→ PROBLEM TO WORK ON
According to the Quicknode usage alerting text below, which alerting channels come pre-built in the system?

The companion repository includes pre-built dashboard configurations:
- Usage alerting dashboard: Find the Grafana dashboard JSON at
console-api/usage-alerting/dashboards/quicknode-usage-alerting-grafana.json. Import this directly into your Grafana instance or place it in your provisioning folder. - Full monitoring stack: The
console-api/grafana-dashboarddirectory includes Docker Compose setup for a complete Prometheus and Grafana monitoring stack.
Conclusion
You've now set up a proactive alerting system for your Quicknode RPC usage. With this system, you can:
- Monitor usage across your entire organization
- Receive alerts on the channels your team actually uses
- Predict when you'll hit your limits before it happens
- Avoid surprise overage charges
The combination of multi-channel alerting and usage predictions gives you the visibility needed to manage your RPC infrastructure effectively.
Next Steps
Now that you have usage alerting in place, consider these enhancements:
- Build comprehensive dashboards: Follow our Grafana Dashboard guide to visualize usage trends over time
- Manage infrastructure programmatically: Use the Console API to automate endpoint management alongside usage monitoring
- Review your plan limits: Check Quicknode Pricing to understand your options if you're consistently approaching your limits
- Explore the full Console API: Review the Console API Documentation for additional endpoints and capabilities
Frequently Asked Questions
How can I check my current Quicknode RPC credit usage programmatically?
Use the Console API with a GET request to https://api.quicknode.com/v0/usage/rpc, including your API key, to retrieve credits_used, credits_remaining, and limit for your current billing period.
What is the Console API used for in Quicknode?
The Console API allows programmatic management of all actions in Quicknode, including creating, updating, and deleting endpoints, setting rate limits, and fetching detailed usage data like credits by endpoint, method, or blockchain.
How do I integrate Quicknode usage metrics with Prometheus and Grafana?
The project includes a custom Prometheus exporter that exposes Quicknode usage metrics on a /metrics endpoint. Run the exporter with npm run exporter, configure Prometheus to scrape it, and import the provided Grafana dashboard JSON to visualize credits used, remaining, usage percentage, and overages.
What alerting channels does this usage monitoring system support?
The system supports six pre-built channels: Slack, Discord, PagerDuty, Opsgenie, Email (via SendGrid), and generic webhooks. You can configure one or more channels and extend the codebase to add additional integrations.
Can I break down RPC credit usage by endpoint or method?
Yes, use GET requests to /v0/usage/rpc/by-endpoint or similar endpoints to view detailed breakdowns of credit consumption across endpoints, methods, or blockchains.

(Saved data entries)
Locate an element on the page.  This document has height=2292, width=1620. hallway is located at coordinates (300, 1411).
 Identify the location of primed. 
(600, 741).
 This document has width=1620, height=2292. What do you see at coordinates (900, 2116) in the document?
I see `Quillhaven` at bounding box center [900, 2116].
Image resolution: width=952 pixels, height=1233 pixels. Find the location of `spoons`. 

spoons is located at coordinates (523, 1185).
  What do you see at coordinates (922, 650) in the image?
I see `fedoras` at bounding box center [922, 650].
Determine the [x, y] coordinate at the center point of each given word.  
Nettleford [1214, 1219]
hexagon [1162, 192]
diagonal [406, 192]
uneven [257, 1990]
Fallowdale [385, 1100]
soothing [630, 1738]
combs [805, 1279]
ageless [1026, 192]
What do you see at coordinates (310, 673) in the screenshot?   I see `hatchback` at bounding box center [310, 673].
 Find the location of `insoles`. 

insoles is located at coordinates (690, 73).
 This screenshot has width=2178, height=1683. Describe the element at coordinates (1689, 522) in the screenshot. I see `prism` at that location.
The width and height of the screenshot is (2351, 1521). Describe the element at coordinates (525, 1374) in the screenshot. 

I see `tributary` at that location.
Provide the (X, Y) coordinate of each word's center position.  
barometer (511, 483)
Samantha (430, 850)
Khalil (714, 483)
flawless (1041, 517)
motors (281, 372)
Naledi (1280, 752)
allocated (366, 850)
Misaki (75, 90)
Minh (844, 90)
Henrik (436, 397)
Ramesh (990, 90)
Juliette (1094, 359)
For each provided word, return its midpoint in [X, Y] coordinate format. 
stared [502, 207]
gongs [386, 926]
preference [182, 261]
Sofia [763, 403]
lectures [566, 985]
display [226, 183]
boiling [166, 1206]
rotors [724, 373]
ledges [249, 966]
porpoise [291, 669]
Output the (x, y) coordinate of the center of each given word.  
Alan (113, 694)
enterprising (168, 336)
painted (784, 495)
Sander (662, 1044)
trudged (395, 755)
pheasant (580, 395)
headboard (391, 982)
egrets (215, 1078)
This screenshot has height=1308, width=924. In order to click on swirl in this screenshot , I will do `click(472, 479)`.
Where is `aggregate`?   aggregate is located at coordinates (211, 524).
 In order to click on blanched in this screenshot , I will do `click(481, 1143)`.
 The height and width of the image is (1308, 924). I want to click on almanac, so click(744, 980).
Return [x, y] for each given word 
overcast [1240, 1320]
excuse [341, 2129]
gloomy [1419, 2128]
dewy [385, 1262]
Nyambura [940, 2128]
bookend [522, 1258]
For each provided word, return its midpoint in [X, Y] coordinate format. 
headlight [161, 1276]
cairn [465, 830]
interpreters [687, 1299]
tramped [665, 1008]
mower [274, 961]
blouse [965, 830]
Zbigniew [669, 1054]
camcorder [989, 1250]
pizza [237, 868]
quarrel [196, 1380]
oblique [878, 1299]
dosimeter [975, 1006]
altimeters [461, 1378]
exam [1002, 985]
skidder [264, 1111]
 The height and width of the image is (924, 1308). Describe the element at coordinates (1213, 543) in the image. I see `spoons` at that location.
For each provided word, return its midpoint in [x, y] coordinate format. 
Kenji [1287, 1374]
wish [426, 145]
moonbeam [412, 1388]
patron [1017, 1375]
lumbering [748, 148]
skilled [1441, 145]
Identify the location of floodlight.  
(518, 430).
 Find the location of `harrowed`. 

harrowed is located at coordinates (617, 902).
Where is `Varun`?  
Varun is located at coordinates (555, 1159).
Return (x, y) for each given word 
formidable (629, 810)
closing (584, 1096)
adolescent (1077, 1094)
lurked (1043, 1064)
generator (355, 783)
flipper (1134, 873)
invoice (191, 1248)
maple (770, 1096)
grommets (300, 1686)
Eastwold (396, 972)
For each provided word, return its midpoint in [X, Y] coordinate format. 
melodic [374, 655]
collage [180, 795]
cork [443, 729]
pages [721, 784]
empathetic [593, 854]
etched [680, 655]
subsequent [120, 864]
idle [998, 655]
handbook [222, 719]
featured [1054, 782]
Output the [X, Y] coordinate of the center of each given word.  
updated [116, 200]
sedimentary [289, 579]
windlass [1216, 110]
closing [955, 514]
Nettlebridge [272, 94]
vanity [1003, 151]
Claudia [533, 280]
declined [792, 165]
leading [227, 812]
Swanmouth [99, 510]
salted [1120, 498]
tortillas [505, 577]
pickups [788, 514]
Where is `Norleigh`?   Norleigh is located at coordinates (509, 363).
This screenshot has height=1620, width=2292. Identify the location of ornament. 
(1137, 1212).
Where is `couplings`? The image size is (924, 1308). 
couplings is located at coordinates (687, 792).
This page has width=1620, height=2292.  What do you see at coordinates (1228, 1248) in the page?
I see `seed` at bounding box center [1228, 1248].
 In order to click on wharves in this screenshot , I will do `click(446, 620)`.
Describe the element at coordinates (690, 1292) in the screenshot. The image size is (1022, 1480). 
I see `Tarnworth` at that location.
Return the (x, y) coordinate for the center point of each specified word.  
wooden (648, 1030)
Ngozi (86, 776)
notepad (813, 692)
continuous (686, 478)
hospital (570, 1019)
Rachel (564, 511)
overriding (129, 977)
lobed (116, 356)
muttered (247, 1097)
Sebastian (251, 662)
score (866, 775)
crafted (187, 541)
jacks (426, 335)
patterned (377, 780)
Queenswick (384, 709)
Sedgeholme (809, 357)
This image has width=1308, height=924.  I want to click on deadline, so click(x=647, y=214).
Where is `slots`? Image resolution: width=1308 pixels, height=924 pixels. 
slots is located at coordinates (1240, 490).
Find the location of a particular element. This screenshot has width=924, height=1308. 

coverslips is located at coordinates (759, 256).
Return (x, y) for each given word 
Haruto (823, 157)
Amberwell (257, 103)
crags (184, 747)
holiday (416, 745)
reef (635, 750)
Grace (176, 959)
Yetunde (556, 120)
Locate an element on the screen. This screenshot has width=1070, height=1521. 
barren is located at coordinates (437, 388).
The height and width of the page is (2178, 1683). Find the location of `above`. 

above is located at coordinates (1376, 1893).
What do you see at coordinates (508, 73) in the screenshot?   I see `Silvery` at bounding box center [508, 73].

→ EXERCISE ANSWER
Slack, Discord, PagerDuty, Opsgenie, Email (via SendGrid), and generic webhooks.